タテよこ斜め縦横無尽

田舎の年金暮らしのたわごと

メンデルの法則から外れる我が家のカボチャの色

 今朝、家庭菜園でカボチャの人工授粉をしていたら、横の道を集団登校の小学生が通り過ぎた。「わぁー、カボチャがなってる」という子供たちの声を聞いて、なんだかとても嬉しかった。昨日、うどんこ病になりかけていた葉を大量に切ったので、外から棚下が見えるようになり、それが子供たちの新たな発見につながったのであろう。

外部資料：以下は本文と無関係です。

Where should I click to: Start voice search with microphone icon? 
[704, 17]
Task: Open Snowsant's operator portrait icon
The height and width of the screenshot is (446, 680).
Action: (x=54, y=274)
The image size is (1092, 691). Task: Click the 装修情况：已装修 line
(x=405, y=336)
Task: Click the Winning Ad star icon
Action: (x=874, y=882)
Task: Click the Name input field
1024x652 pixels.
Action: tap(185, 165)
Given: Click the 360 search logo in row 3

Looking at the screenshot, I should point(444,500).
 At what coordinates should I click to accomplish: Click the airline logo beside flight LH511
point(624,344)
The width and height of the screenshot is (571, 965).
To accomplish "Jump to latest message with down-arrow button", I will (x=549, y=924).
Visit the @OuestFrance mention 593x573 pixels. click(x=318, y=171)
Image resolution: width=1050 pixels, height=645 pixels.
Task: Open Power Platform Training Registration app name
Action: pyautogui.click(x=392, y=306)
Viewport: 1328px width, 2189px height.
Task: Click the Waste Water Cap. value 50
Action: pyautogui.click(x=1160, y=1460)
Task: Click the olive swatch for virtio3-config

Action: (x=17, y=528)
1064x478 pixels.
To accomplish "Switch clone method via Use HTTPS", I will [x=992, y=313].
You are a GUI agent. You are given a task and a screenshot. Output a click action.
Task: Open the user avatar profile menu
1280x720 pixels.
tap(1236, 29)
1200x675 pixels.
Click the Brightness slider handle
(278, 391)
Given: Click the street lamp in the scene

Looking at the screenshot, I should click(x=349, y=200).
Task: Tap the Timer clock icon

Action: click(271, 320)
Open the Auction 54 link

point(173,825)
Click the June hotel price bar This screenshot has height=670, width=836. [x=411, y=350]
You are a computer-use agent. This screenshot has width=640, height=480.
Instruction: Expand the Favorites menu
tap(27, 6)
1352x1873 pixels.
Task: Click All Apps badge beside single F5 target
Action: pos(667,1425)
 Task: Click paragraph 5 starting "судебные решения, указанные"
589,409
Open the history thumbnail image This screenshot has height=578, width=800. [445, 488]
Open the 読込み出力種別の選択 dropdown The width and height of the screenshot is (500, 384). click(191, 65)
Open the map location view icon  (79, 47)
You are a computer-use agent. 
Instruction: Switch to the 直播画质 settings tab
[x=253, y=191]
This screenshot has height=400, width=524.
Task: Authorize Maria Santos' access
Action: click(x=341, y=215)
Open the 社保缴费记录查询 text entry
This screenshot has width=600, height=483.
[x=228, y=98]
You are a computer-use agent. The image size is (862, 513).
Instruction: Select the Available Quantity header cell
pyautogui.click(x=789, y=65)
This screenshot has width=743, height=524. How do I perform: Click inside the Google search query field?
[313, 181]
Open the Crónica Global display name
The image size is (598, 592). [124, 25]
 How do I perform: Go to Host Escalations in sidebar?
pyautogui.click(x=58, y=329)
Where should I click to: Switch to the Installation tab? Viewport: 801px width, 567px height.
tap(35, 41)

 私にも新たな発見があった。カボチャの外皮の色が黄緑と濃い緑で2種類あることは2年前の収穫時から気が付いていたのだが、今までは、黄緑になる株もあれば濃い緑になる株もあると思っていた。ところがなんと、同じ株の同じつるに2種類の色のカボチャの実がなっていることに今日初めて気付いた。これも葉を大量に切り取り、見通しが良くなったお陰であろう。
 こんなことはどうして起きるのだろうか? メンデルの法則では、たとえ黄緑と濃い緑の二つの遺伝子を持っていても、優性の法則により、優性の形質が現れることになっている。また、劣性の形質は、分離の法則により次世代に現れることになる。今日発見したことは、メンデルの法則では説明できない。
 先日のブログで「植物の成長点の細胞は茎になるか葉になるか花になるか決まってない」と書いた。もちろん雌花になるか雄花になるかも決まってない。そうなると、雌花になると決まった時点で、将来実となる子房の外皮の色も決まることになるが、決まり方は、成長点細胞のDNAの中で、黄緑遺伝子と濃緑遺伝子のどちらを採用するかに依ることになる。そしてこの選択がランダムに行われると、一つの株の中で、外皮が黄緑色と濃緑色のカボチャが、双方並んで実を付けることになる。
 これと似た例は動物にもある。三毛猫は3色(白、黒、茶色)の毛を持つ。猫のX染色体上には、毛の色を黒にするか茶色にするかを決める遺伝子座があり、X染色体を2本持つメス猫において、黒遺伝子(劣性)と茶色遺伝子(優性)の双方を持つ猫の場合、三毛猫になる。この三毛猫の場合もメンデルの優性の法則が成り立たないことになるが、その理由は、猫の毛色が、受精卵の細胞分裂がある程度進んだ胎児初期の段階で、黒遺伝子を採用するか茶色遺伝子を採用するかが細胞毎にランダムに決まるからである。茶色と決まった細胞はその後細胞分裂を繰り返して回りに茶色の領域を作り、黒と決まった細胞は回りに黒い領域を作る。このようにして細胞毎にランダムに決まるから、全体としては茶色と黒色のまだら模様になる。なお、毛色を白にする遺伝子は茶色/黒色遺伝子とは別の遺伝子座に存在し、この遺伝子が体毛を部分的に白くするため、結果的に三毛猫は三色のまだら模様になる。